[INPUT MATERIAL — start]
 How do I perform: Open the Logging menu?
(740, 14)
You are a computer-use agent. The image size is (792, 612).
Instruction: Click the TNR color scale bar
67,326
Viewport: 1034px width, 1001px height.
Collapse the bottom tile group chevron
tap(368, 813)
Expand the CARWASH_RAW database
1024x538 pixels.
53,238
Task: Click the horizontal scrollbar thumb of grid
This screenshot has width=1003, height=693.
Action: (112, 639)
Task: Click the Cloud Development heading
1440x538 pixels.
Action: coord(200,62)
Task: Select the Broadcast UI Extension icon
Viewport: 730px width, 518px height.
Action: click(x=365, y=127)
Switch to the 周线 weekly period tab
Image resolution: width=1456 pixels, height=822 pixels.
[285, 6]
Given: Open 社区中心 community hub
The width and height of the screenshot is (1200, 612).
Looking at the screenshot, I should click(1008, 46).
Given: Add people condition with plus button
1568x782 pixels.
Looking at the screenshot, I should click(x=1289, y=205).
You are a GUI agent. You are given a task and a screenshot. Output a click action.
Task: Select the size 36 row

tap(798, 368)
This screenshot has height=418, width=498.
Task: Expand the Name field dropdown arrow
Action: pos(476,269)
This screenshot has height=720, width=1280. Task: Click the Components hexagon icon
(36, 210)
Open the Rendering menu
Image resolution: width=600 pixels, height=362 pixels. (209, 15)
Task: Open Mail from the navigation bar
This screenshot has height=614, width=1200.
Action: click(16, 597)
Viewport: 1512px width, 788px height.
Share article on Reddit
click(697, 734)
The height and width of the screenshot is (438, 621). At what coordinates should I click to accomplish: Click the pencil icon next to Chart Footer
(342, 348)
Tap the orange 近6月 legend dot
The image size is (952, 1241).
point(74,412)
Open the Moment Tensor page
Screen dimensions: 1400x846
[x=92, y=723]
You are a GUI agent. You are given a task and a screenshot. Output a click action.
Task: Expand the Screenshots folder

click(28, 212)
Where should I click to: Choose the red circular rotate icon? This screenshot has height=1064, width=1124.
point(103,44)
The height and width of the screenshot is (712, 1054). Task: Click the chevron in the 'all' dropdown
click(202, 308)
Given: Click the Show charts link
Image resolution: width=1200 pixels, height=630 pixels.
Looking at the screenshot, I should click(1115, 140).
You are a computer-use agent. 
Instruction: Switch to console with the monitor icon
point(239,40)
[INPUT MATERIAL — finish]
## WHAT TO PRODUCE:
The lines above, starting at the one with "1024x538 pixels." and ending at the one with "Task: Select the Broadcast UI Extension icon", are the only ones to return, exactly as written.

## SOLUTION TO THIS EXERCISE:
1024x538 pixels.
53,238
Task: Click the horizontal scrollbar thumb of grid
This screenshot has width=1003, height=693.
Action: (112, 639)
Task: Click the Cloud Development heading
1440x538 pixels.
Action: coord(200,62)
Task: Select the Broadcast UI Extension icon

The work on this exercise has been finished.